I didn’t see that many personalised t-shirts at day two of the Better by Design CEO summit, despite MC Sean Plunket’s exhortations yesterday. But there are lots of suits. Hard to pick how many are management, and how many are designer (suits with sneakers). My guess is about 60/40 in favour of management—which is probably good news for New Zealand!

Some of yesterday’s strongest themes continue: working with global teams, organisational design and, perhaps most importantly, making money out of this stuff.

Some things don’t sound like design issues at all—customer service, IT infrastructure and PR. But that’s the beauty of true design thinking. It goes beyond the controlled environment of the design studio into the real world of employees, business partners, distributors, retailers and customers.

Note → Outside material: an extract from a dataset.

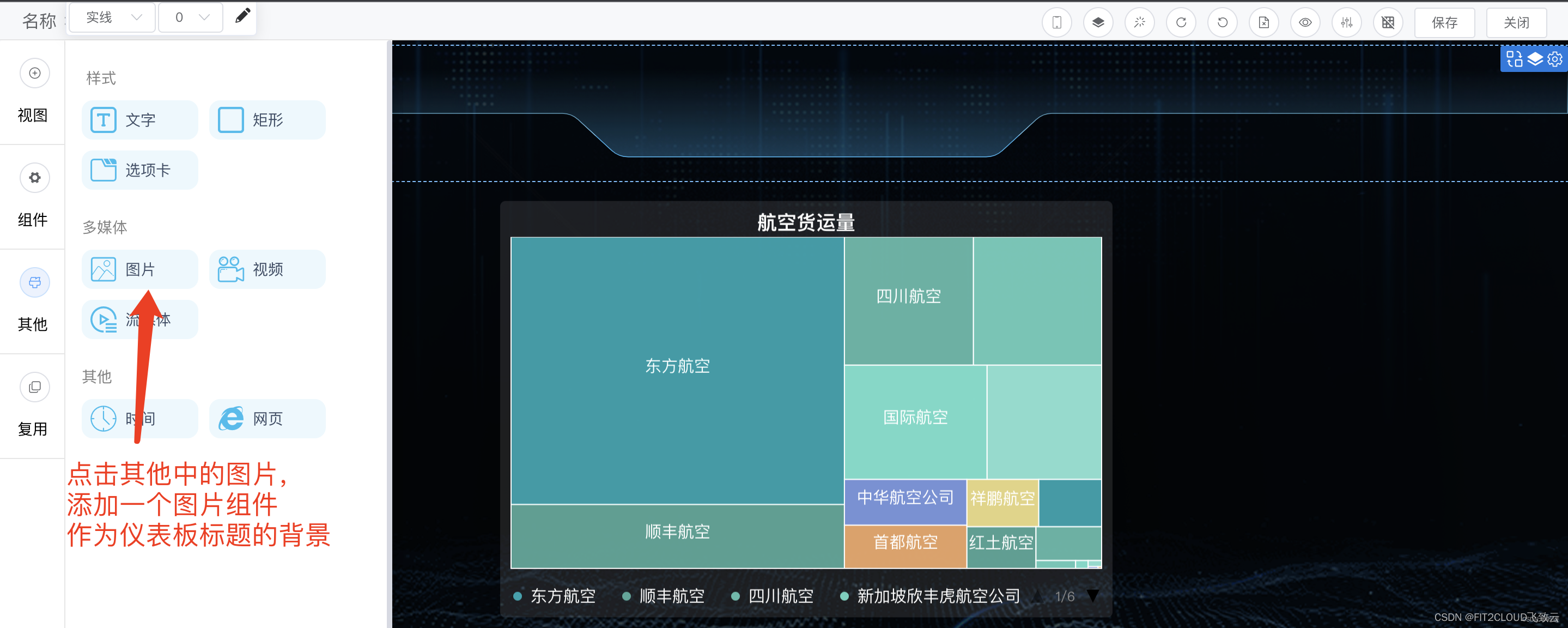
Task: Click the redo icon in toolbar
Action: (x=1181, y=22)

Ikea’s former design director, Lars Engman, talked about his chief aim upon joining Ikea: to irritate the company and show them they could do things better. How? By hiring freelance designers to compete with the in-house design team.

Interbrand’s global CEO, Jez Frampton, spoke of the birth of UK online grocer Ocado. Instead of trying to beat giants like Tesco and Sainsbury’s at their own game, they created a high-touch, service-oriented, well-designed grocery experience. How’d they do it? Observation, experimentation and lots of trips back to the drawing board. Easy? No. Expensive? Oh yes. Worth it? You bet.

Bendon CEO Stefan Preston admitted at the outset that his is not (yet) a design-led company, “but we do have some pervy pictures for you”. And he did, along with a tale of business transformation from a brand that was dead in the water to an efficient marketing machine—but it’s not enough. Bendon is bumping up against the limits of FMCG-style marketing, and discovering the need to know what its brand stands for and sharing that throughout the whole organisation.

One clear message comes through from the case studies and presentations here: design is not about avoiding risk. These are entrepreneurial companies led by people who see great opportunity, and are learning to co-operate with their markets to create the best solution. Maybe that’s the heart of design.